_Exercise objective:_ Can you print these lines exactly, beginning at the line that contains "You are a computer-use" and stopping after the line that contains "coord(802,74)"?

_Data in this exercise:_
● ● ● ● ● ● ●

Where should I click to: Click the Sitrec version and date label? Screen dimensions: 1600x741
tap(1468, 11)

● ● ● ● ● ● ●

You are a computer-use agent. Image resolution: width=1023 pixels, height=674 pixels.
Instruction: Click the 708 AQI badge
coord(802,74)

● ● ● ● ● ● ●

_Solution:_
You are a computer-use agent. Image resolution: width=1023 pixels, height=674 pixels.
Instruction: Click the 708 AQI badge
coord(802,74)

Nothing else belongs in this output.